Immobilisme des doctrines et progrès des armements
Képis et pantalons rouges, fusils à répétition et baïonnettes, canons de 75 traînés au galop de leurs six chevaux, taxis de Dion-Bouton de Gallieni, appartiennent désormais à un décor héroïque qui nous paraît aussi périmé que celui des très vieilles batailles de l’Empire, de la Royauté et du Moyen Âge. N’est-il alors pas absurde d’essayer de tirer d’expériences de batailles, comme la Marne et celles qui l’ont suivie, des leçons applicables à la guerre atomique et thermonucléaire ?
Bien sûr, si l’on parle de leçons directement utilisables dans la préparation ou l’exécution des opérations et des combats. Les changements survenus dans les moyens de guerre sont tels que rien des procédés de 1914 ou de 1918 ne peut plus avoir aucun intérêt maintenant. Ils n’en avaient déjà plus — les faits se sont chargés de nous le montrer — en 1940. Les « éternels » principes de la guerre eux-mêmes, éternels parce qu’ils se réduisent à l’application de quelques vérités de bon sens que l’on a trop souvent tendance à oublier dans l’action, ne sont valables qu’à condition d’être dépouillés de toute la gangue de réminiscences et d’expériences passées qui s’y attache presque toujours, tant dans l’esprit des hommes que dans l’enseignement des écoles.

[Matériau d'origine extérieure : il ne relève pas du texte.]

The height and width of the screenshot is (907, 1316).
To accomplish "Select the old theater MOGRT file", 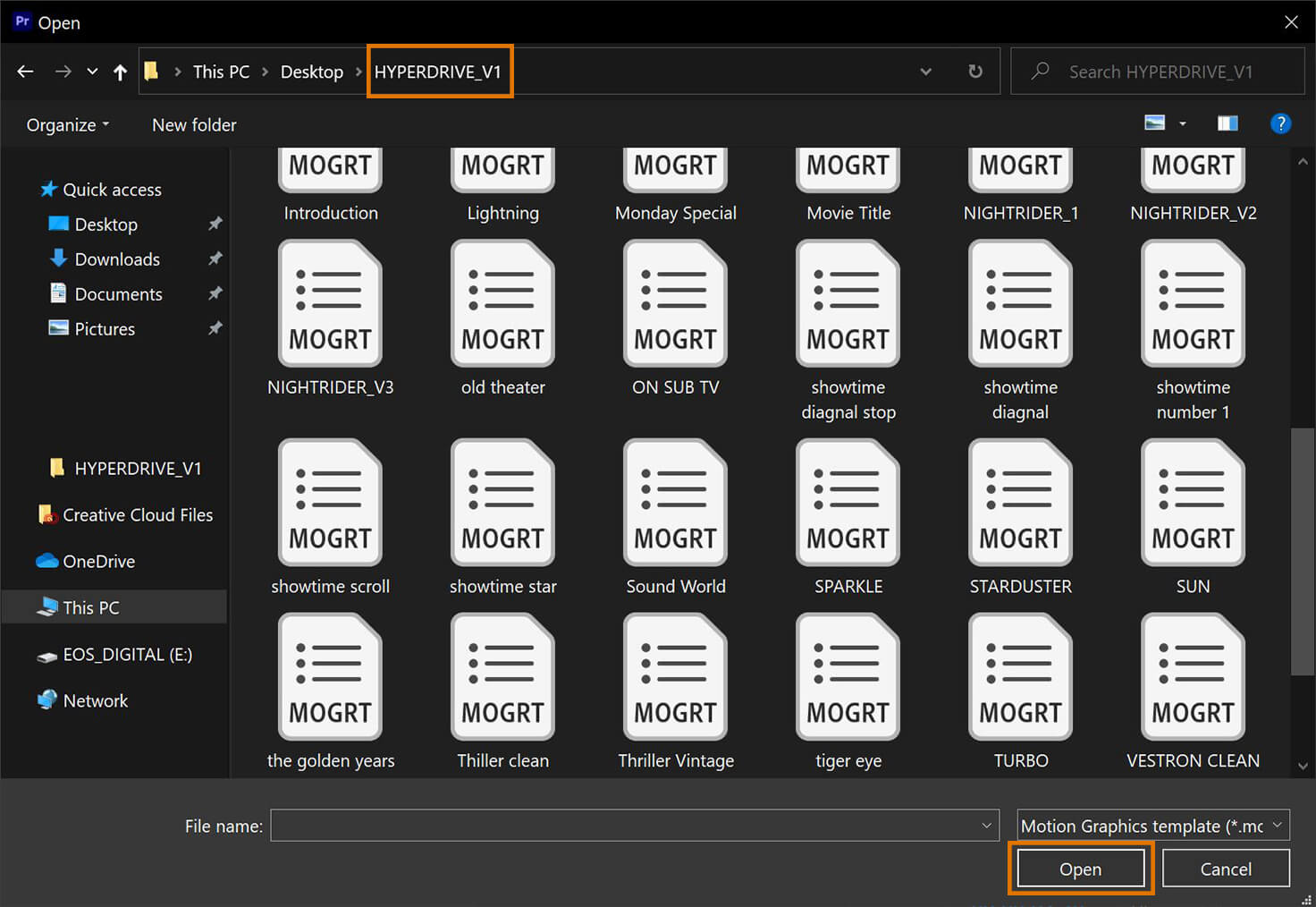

Par contre, s’il ne s’agit plus de rechercher des recettes directement applicables, mais simplement de comprendre certains phénomènes d’adaptation intellectuelle et psychologique, alors l’examen du passé peut nous montrer comment furent résolus — le plus souvent mal résolus, il faut le reconnaître — des problèmes qui ressemblent étonnamment à ceux qui se posent à nous aujourd’hui et nous donner relativement à ces derniers des indications précieuses. Celles-ci tendront d’ailleurs, comme nous le verrons, à nous inciter, d’une part, à développer au maximum notre esprit critique et nos méthodes scientifiques d’investigation, d’autre part, à faire preuve de beaucoup d’humilité dans nos conclusions.